Hwang’s book will challenge many readers such as students and academics of theology from monocultural backgrounds, missiologists with an underdeveloped theology of contextualization of God’s revelation in the OT. However, scholars from both disciplines will greatly benefit from Hwang’s careful and considered reading of themes and methods from both sides that will furnish deeper insights for interdisciplinary scholarship for OT studies and mission.

Jerry Hwang is an Old Testament scholar and associate professor of theology at Trinity Christian College (Illinois) whose writing engages OT studies, Asian culture and missiology. His book, Contextualization and the Old Testament, breaks new ground in an area seldom delved by OT scholars and missiologists alike – the intersection of OT and mission theology in the area of contextualization.
The book seeks to explore the “contextual and contextualizing posture of the OT within its world as models for our methods of contextualization” (10) by doing “Asian contextual theology with Asian ingredients … rather than … something pan-Asian for the sake of outsiders” (18). It is inspired by, and follows up on Dean Fleming’s Contextualization in the New Testament (IVP Academic, 2005). For Hwang (citing Fleming) “‘contextualized theology is not just desirable; it is the only way theology can be done’” (1). Along the way, he addresses the “monocultural West’s anxiety about syncretism in the OT [that] led to the refusal to acknowledge the possibility of contextualization in the OT” (13).

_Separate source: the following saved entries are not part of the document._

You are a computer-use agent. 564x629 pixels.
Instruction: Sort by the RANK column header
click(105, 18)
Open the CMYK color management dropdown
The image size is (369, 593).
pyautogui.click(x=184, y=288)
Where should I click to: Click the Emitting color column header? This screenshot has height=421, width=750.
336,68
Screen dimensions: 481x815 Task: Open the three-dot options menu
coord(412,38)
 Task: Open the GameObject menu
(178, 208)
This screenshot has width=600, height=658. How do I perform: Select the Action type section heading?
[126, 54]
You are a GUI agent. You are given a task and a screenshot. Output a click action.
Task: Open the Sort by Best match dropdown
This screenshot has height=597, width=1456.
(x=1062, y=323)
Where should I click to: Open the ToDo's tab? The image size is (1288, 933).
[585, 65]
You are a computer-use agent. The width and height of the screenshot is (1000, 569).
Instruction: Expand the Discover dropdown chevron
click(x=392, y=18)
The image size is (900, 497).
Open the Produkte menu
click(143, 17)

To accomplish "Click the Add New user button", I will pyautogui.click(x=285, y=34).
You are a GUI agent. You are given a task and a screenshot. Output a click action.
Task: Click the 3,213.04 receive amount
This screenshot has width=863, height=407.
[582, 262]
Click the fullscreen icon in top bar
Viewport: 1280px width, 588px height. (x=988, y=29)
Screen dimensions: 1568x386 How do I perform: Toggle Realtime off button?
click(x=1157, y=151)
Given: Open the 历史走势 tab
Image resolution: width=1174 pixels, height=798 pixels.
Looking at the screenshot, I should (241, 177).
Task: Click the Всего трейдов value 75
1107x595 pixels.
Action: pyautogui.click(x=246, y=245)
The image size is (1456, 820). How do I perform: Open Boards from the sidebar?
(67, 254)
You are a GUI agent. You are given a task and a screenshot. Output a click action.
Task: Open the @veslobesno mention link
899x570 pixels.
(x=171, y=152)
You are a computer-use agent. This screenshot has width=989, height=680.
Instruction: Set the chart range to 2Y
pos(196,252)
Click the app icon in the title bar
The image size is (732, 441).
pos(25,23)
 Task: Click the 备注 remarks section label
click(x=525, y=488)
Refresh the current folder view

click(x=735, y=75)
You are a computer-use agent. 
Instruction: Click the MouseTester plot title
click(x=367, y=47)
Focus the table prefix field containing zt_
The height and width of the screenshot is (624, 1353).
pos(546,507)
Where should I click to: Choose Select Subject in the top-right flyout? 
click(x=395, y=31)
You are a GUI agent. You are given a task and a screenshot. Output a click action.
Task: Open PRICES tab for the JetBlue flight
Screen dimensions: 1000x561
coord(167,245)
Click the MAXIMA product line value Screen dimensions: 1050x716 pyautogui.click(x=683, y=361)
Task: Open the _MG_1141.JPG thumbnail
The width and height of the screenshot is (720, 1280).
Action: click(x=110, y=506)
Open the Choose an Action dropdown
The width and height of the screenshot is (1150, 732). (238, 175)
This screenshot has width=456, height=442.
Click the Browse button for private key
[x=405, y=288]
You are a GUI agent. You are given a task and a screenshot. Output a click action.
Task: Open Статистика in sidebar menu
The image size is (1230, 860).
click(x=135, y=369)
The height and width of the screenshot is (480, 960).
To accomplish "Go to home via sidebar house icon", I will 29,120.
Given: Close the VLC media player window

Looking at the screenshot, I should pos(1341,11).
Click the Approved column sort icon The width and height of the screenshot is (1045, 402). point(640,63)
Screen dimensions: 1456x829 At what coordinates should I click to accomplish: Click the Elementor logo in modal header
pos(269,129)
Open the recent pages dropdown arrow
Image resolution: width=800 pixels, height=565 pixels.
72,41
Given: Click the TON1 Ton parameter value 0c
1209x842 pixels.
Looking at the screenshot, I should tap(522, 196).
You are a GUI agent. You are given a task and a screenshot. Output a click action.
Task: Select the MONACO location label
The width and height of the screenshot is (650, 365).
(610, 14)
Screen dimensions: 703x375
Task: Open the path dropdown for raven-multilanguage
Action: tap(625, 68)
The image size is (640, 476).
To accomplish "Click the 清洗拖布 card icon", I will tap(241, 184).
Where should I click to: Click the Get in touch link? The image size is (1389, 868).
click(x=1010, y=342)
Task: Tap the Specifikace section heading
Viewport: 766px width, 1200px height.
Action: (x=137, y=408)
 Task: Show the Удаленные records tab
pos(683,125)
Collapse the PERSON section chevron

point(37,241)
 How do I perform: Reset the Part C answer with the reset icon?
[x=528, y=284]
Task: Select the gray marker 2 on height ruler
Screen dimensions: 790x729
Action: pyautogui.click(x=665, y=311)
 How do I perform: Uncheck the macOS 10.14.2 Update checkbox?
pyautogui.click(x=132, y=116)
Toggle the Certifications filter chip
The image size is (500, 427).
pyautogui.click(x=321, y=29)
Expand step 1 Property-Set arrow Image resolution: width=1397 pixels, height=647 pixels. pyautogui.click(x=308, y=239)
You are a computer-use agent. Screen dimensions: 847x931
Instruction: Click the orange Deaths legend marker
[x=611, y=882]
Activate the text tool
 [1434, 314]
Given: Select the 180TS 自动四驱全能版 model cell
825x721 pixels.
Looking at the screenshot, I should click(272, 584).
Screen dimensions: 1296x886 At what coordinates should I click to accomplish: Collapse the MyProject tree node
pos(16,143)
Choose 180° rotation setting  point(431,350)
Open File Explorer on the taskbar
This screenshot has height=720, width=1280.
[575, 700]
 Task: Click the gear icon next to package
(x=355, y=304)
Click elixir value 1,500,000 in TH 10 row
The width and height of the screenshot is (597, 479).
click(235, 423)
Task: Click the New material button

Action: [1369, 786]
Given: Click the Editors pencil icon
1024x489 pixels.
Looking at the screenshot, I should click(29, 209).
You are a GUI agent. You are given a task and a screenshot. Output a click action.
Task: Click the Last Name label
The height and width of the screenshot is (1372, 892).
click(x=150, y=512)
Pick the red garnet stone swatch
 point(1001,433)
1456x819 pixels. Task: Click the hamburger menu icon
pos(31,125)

At the heart of the book are two questions: “[I]s contextualization a well-meaning imposition from Western missiology which neglects to involve non-Western Christians in the process of developing an indigenous theology [and] has the paternalism of Western colonialism been unknowingly reproduced by Western missiology in dictating to non-Western Christians the ‘contextual’ forms their theology ought to take?” (2)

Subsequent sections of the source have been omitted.